[TASK STATEMENT]
Produce a verbatim copy of the following records, leaving out all pictures.

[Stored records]

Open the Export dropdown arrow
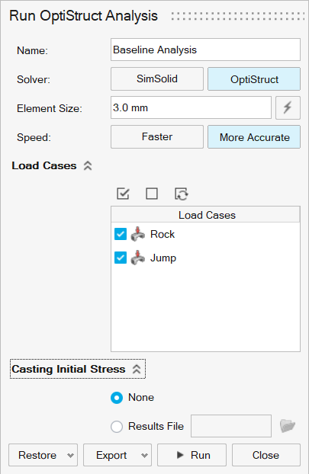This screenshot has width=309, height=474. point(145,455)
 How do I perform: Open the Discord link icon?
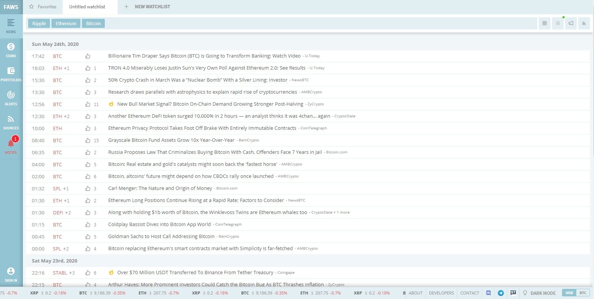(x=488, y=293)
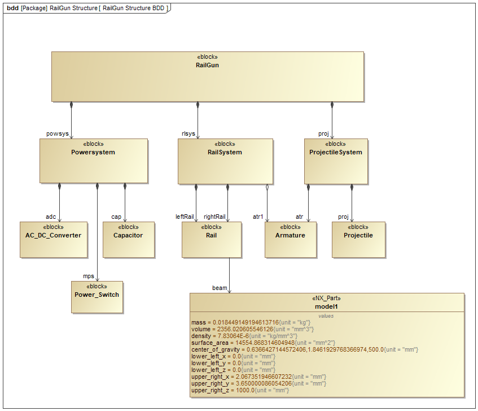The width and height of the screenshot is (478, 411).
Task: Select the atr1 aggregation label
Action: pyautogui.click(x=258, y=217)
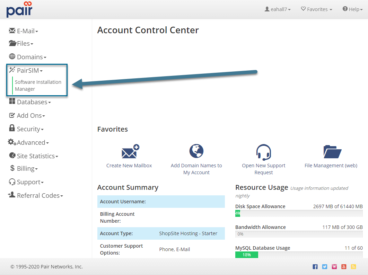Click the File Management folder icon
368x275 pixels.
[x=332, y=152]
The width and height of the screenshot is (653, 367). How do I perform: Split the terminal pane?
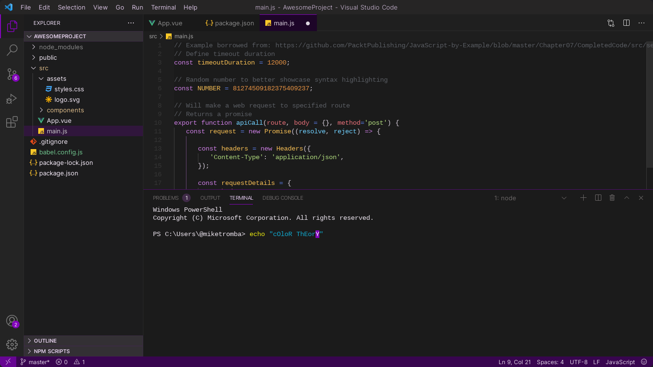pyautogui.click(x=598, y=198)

[RESULT FOR THIS TASK]
Open the Export dropdown arrow
This screenshot has width=309, height=474. point(145,455)
 How do I perform: Open the Discord link icon?
(x=488, y=293)
The width and height of the screenshot is (478, 411).
Task: Select the atr1 aggregation label
Action: pyautogui.click(x=258, y=217)
Click the File Management folder icon
368x275 pixels.
[x=332, y=152]
The width and height of the screenshot is (653, 367). How do I perform: Split the terminal pane?
pyautogui.click(x=598, y=198)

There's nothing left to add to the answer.